Copy all of the data below, swapping every occurrence of "GUI agent" for "screen assistant" and leaving everything else untouched.

##### Provided material

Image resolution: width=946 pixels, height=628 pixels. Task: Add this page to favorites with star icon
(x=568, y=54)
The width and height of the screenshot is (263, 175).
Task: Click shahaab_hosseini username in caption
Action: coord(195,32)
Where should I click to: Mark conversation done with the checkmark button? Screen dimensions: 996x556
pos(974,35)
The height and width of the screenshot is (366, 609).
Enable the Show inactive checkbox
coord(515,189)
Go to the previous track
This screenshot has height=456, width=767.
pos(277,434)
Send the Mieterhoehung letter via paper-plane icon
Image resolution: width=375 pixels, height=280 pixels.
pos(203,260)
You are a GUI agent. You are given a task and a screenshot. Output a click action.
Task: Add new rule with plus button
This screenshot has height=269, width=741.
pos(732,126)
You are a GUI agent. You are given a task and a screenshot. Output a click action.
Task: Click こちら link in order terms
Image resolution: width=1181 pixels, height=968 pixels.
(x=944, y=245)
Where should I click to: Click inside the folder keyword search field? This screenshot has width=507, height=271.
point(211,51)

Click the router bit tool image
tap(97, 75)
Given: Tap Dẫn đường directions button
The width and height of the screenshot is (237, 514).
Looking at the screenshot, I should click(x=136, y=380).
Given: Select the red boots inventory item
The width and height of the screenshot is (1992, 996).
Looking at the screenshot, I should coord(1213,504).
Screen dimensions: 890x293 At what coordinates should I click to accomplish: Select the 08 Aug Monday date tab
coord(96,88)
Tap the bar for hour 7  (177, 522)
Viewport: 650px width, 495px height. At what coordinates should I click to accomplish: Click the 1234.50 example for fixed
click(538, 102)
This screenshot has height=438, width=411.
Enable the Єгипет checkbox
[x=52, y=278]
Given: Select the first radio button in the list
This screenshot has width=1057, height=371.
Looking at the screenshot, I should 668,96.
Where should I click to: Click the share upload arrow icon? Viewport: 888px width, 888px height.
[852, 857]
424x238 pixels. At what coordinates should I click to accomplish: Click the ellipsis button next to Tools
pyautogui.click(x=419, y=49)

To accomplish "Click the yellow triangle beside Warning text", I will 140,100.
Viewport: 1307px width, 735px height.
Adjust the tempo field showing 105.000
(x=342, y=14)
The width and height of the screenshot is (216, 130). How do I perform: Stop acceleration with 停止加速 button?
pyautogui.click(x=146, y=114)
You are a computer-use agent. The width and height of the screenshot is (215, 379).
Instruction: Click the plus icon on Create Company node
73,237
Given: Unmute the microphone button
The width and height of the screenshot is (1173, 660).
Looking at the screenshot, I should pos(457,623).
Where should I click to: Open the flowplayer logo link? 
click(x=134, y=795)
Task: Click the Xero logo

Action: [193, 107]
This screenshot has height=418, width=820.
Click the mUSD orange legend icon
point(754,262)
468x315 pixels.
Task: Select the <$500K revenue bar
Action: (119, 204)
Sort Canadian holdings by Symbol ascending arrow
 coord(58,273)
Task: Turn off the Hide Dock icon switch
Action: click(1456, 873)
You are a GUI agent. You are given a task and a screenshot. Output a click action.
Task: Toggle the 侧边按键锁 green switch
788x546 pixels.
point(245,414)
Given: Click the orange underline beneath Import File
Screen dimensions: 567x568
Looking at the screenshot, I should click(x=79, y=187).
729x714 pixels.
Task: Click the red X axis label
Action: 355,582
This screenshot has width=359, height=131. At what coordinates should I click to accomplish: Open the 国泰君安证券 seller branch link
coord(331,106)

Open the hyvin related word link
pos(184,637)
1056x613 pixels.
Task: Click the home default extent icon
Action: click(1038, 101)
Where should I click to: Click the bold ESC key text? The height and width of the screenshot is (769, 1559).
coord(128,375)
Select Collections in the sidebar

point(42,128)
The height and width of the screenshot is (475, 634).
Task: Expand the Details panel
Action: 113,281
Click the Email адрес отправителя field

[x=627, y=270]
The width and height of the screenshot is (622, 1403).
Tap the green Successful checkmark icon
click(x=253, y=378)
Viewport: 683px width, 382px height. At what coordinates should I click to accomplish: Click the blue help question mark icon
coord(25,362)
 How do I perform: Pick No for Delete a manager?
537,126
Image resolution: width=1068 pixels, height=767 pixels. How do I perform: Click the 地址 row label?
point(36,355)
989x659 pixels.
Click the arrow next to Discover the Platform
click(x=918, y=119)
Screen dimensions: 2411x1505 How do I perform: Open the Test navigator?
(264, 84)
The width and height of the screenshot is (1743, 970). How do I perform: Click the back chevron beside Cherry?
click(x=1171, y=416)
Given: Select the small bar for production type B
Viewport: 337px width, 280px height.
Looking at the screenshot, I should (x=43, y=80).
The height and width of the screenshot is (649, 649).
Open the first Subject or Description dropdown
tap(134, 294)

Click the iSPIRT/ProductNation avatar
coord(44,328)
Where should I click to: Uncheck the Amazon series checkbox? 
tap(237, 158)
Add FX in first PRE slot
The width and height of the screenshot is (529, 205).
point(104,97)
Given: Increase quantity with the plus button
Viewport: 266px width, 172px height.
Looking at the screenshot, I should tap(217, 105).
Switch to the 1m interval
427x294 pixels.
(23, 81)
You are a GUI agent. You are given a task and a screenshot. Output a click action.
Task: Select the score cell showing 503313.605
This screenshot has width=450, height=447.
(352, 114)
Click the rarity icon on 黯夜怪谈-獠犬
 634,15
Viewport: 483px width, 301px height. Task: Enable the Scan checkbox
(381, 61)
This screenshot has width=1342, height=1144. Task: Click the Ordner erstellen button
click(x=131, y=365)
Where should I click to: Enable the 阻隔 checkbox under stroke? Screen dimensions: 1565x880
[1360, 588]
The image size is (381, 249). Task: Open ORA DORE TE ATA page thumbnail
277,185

##########

> [Exercise result]
Image resolution: width=946 pixels, height=628 pixels. Task: Add this page to favorites with star icon
(x=568, y=54)
The width and height of the screenshot is (263, 175).
Task: Click shahaab_hosseini username in caption
Action: coord(195,32)
Where should I click to: Mark conversation done with the checkmark button? Screen dimensions: 996x556
pos(974,35)
The height and width of the screenshot is (366, 609).
Enable the Show inactive checkbox
coord(515,189)
Go to the previous track
This screenshot has height=456, width=767.
pos(277,434)
Send the Mieterhoehung letter via paper-plane icon
Image resolution: width=375 pixels, height=280 pixels.
pos(203,260)
You are a screen assistant. You are given a task and a screenshot. Output a click action.
Task: Add new rule with plus button
This screenshot has height=269, width=741.
pos(732,126)
You are a screen assistant. You are given a task and a screenshot. Output a click action.
Task: Click こちら link in order terms
Image resolution: width=1181 pixels, height=968 pixels.
(x=944, y=245)
Where should I click to: Click inside the folder keyword search field? This screenshot has width=507, height=271.
point(211,51)

Click the router bit tool image
tap(97, 75)
Given: Tap Dẫn đường directions button
The width and height of the screenshot is (237, 514).
Looking at the screenshot, I should click(x=136, y=380).
Given: Select the red boots inventory item
The width and height of the screenshot is (1992, 996).
Looking at the screenshot, I should coord(1213,504).
Screen dimensions: 890x293 At what coordinates should I click to accomplish: Select the 08 Aug Monday date tab
coord(96,88)
Tap the bar for hour 7  (177, 522)
Viewport: 650px width, 495px height. At what coordinates should I click to accomplish: Click the 1234.50 example for fixed
click(538, 102)
This screenshot has height=438, width=411.
Enable the Єгипет checkbox
[x=52, y=278]
Given: Select the first radio button in the list
This screenshot has width=1057, height=371.
Looking at the screenshot, I should 668,96.
Where should I click to: Click the share upload arrow icon? Viewport: 888px width, 888px height.
[852, 857]
424x238 pixels. At what coordinates should I click to accomplish: Click the ellipsis button next to Tools
pyautogui.click(x=419, y=49)

To accomplish "Click the yellow triangle beside Warning text", I will 140,100.
Viewport: 1307px width, 735px height.
Adjust the tempo field showing 105.000
(x=342, y=14)
The width and height of the screenshot is (216, 130). How do I perform: Stop acceleration with 停止加速 button?
pyautogui.click(x=146, y=114)
You are a computer-use agent. The width and height of the screenshot is (215, 379).
Instruction: Click the plus icon on Create Company node
73,237
Given: Unmute the microphone button
The width and height of the screenshot is (1173, 660).
Looking at the screenshot, I should pos(457,623).
Where should I click to: Open the flowplayer logo link? 
click(x=134, y=795)
Task: Click the Xero logo

Action: [193, 107]
This screenshot has height=418, width=820.
Click the mUSD orange legend icon
point(754,262)
468x315 pixels.
Task: Select the <$500K revenue bar
Action: (119, 204)
Sort Canadian holdings by Symbol ascending arrow
 coord(58,273)
Task: Turn off the Hide Dock icon switch
Action: click(1456, 873)
You are a screen assistant. You are given a task and a screenshot. Output a click action.
Task: Toggle the 侧边按键锁 green switch
788x546 pixels.
point(245,414)
Given: Click the orange underline beneath Import File
Screen dimensions: 567x568
Looking at the screenshot, I should click(x=79, y=187).
729x714 pixels.
Task: Click the red X axis label
Action: 355,582
This screenshot has width=359, height=131. At what coordinates should I click to accomplish: Open the 国泰君安证券 seller branch link
coord(331,106)

Open the hyvin related word link
pos(184,637)
1056x613 pixels.
Task: Click the home default extent icon
Action: click(1038, 101)
Where should I click to: Click the bold ESC key text? The height and width of the screenshot is (769, 1559).
coord(128,375)
Select Collections in the sidebar

point(42,128)
The height and width of the screenshot is (475, 634).
Task: Expand the Details panel
Action: 113,281
Click the Email адрес отправителя field

[x=627, y=270]
The width and height of the screenshot is (622, 1403).
Tap the green Successful checkmark icon
click(x=253, y=378)
Viewport: 683px width, 382px height. At what coordinates should I click to accomplish: Click the blue help question mark icon
coord(25,362)
 How do I perform: Pick No for Delete a manager?
537,126
Image resolution: width=1068 pixels, height=767 pixels. How do I perform: Click the 地址 row label?
point(36,355)
989x659 pixels.
Click the arrow next to Discover the Platform
click(x=918, y=119)
Screen dimensions: 2411x1505 How do I perform: Open the Test navigator?
(264, 84)
The width and height of the screenshot is (1743, 970). How do I perform: Click the back chevron beside Cherry?
click(x=1171, y=416)
Given: Select the small bar for production type B
Viewport: 337px width, 280px height.
Looking at the screenshot, I should (x=43, y=80).
The height and width of the screenshot is (649, 649).
Open the first Subject or Description dropdown
tap(134, 294)

Click the iSPIRT/ProductNation avatar
coord(44,328)
Where should I click to: Uncheck the Amazon series checkbox? 
tap(237, 158)
Add FX in first PRE slot
The width and height of the screenshot is (529, 205).
point(104,97)
Given: Increase quantity with the plus button
Viewport: 266px width, 172px height.
Looking at the screenshot, I should tap(217, 105).
Switch to the 1m interval
427x294 pixels.
(23, 81)
You are a screen assistant. You are given a task and a screenshot. Output a click action.
Task: Select the score cell showing 503313.605
This screenshot has width=450, height=447.
(352, 114)
Click the rarity icon on 黯夜怪谈-獠犬
 634,15
Viewport: 483px width, 301px height. Task: Enable the Scan checkbox
(381, 61)
This screenshot has width=1342, height=1144. Task: Click the Ordner erstellen button
click(x=131, y=365)
Where should I click to: Enable the 阻隔 checkbox under stroke? Screen dimensions: 1565x880
[1360, 588]
The image size is (381, 249). Task: Open ORA DORE TE ATA page thumbnail
277,185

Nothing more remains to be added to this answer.